Segment Start: The data

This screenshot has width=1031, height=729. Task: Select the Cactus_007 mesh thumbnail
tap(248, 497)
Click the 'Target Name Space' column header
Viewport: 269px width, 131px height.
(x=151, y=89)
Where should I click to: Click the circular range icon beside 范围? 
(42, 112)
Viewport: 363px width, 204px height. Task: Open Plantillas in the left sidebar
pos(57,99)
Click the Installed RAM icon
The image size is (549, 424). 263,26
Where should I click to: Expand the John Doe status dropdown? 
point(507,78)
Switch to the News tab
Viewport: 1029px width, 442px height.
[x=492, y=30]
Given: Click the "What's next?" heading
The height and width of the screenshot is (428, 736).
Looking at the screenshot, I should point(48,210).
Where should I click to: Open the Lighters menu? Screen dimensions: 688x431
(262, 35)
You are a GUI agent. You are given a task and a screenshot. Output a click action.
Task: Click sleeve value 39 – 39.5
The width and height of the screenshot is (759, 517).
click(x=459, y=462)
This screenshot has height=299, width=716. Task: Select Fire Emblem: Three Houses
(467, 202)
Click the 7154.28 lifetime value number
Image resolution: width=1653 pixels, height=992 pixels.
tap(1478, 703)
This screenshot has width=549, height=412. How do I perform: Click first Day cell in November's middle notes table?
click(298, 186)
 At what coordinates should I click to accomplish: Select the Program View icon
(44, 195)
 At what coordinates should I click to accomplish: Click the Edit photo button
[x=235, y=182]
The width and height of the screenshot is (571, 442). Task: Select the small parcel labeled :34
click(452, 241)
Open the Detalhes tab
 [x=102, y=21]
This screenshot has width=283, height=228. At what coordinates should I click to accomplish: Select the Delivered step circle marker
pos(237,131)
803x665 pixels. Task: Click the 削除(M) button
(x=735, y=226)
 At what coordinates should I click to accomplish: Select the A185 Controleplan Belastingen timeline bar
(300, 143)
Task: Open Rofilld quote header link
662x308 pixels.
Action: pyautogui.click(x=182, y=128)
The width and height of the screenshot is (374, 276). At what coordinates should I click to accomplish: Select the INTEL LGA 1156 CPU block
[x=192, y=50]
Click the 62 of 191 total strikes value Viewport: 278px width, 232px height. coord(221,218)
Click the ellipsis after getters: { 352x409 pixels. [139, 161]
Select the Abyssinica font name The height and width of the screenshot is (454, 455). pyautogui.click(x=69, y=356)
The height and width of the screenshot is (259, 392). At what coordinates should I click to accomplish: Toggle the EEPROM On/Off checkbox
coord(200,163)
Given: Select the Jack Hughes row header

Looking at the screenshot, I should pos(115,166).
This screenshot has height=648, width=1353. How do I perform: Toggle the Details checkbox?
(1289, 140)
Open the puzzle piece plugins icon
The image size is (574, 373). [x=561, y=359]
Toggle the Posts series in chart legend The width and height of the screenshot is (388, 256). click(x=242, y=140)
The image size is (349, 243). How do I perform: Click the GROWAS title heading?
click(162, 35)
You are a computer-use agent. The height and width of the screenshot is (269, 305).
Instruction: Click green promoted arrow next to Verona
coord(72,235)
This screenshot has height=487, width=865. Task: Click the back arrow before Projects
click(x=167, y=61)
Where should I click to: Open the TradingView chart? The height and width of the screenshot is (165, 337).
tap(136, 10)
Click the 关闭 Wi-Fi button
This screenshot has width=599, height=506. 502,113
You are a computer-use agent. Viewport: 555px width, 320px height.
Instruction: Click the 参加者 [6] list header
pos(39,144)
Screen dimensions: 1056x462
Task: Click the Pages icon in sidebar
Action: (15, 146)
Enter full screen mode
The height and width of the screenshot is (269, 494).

Segment End: The data

* Exercise description *
For this exercise, output exactly the lines above from the line with "This screenshot has height=299, width=716." to the line with "Select the Abyssinica", counting both, and leave out the rest.

* Written solution *
This screenshot has height=299, width=716. Task: Select Fire Emblem: Three Houses
(467, 202)
Click the 7154.28 lifetime value number
Image resolution: width=1653 pixels, height=992 pixels.
tap(1478, 703)
This screenshot has width=549, height=412. How do I perform: Click first Day cell in November's middle notes table?
click(298, 186)
 At what coordinates should I click to accomplish: Select the Program View icon
(44, 195)
 At what coordinates should I click to accomplish: Click the Edit photo button
[x=235, y=182]
The width and height of the screenshot is (571, 442). Task: Select the small parcel labeled :34
click(452, 241)
Open the Detalhes tab
 [x=102, y=21]
This screenshot has width=283, height=228. At what coordinates should I click to accomplish: Select the Delivered step circle marker
pos(237,131)
803x665 pixels. Task: Click the 削除(M) button
(x=735, y=226)
 At what coordinates should I click to accomplish: Select the A185 Controleplan Belastingen timeline bar
(300, 143)
Task: Open Rofilld quote header link
662x308 pixels.
Action: pyautogui.click(x=182, y=128)
The width and height of the screenshot is (374, 276). At what coordinates should I click to accomplish: Select the INTEL LGA 1156 CPU block
[x=192, y=50]
Click the 62 of 191 total strikes value Viewport: 278px width, 232px height. coord(221,218)
Click the ellipsis after getters: { 352x409 pixels. [139, 161]
Select the Abyssinica font name The height and width of the screenshot is (454, 455). pyautogui.click(x=69, y=356)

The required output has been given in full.